在小鼠胚胎发育早期，外胚层的概念已提出多年。然而到目前为止，外胚层分化和发育的内部机制仍然所知甚少。我们在体内确立了外胚层存在的位置与时期，通过激光显微切割以及单细胞测序等技术，在全基因组水平上考察和分析了外胚层的转录表达图谱。我们进一步考察了外胚层区域的表观遗传修饰与转录组之间的调控关系。同时，在体外建立了外胚层干细胞系。本项目拟在上述研究基础上，结合体内体外的实验手段，继续深入研究原肠运动过程中外胚层命运决定的重要分子机制，在全基因组水平上详细阐释表观遗传调控对外胚层模式建成的影响和分子调控。这些工作的完成将有助于加深人们对胚胎发育早期外胚层细胞谱系的认识，并对外胚层细胞命运决定的分子机制研究和外胚层干细胞的临床应用打下坚实的基础。

Early mammal embryonic development is very important for proper patterning of animal bodies. All the specific tissues and organs are derived from three germ layers which are generated during embryo gastrulation. Ectoderm is one of the three classic germ layers in the early mouse embryo, with the capacity to develop into both the central nervous system and epidermis. Because it is a transient phase of development with few molecular markers, the early ectoderm is the least understood germ layer in mouse embryonic development. In our study, we identified E7.0 as a key developmental stage when ectoderm cells exist transiently in the anterior/proximal domain of the ectodermal layer.

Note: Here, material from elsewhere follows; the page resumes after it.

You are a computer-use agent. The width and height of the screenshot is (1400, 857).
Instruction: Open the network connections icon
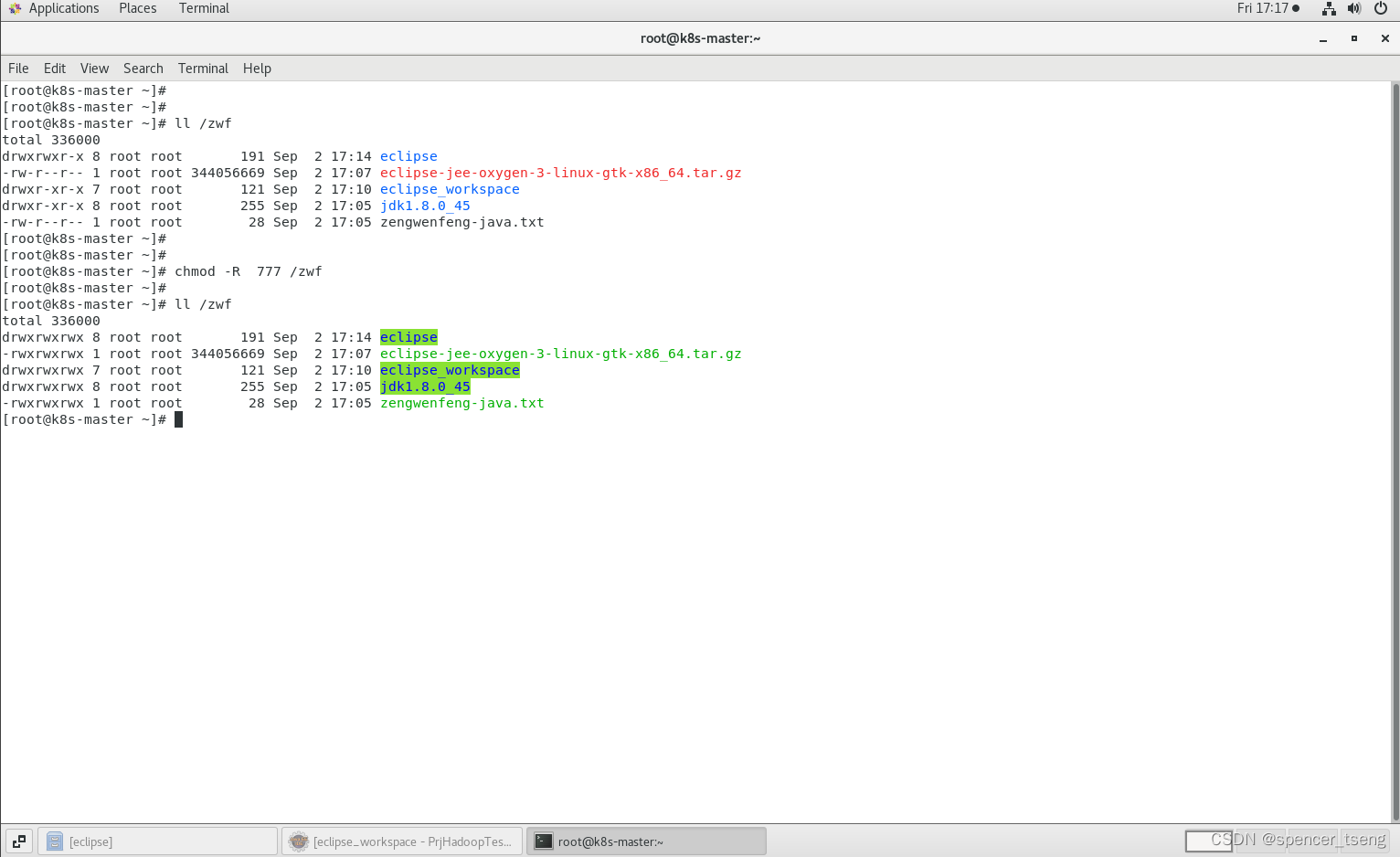coord(1329,8)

Through the combination of laser microdissection and single cell sequencing technology, we analyzed the whole transcriptome of mouse embryo at E7.0. We compared the global transcriptome changes with important epigenetic modifiers and characterized the regulation network directing ectoderm development. Furthermore, the ectoderm cell line was established as an in vitro cell model to study the molecular mechanism underlying the ectoderm lineage commitment. Next, we will carry the analysis in the early and late gastrulation stage. We will construct a temporal and spatial regulation map with high resolution for ectoderm patterning. Based on this findings, we are close to understand the signaling networks and epigenetic regulations that lead to ectoderm identity in very much details. Our study will greatly facilitate the understanding of the ectodermal layer development in early mouse embryos and provide a framework for the ectoderm-based regenerative medicine.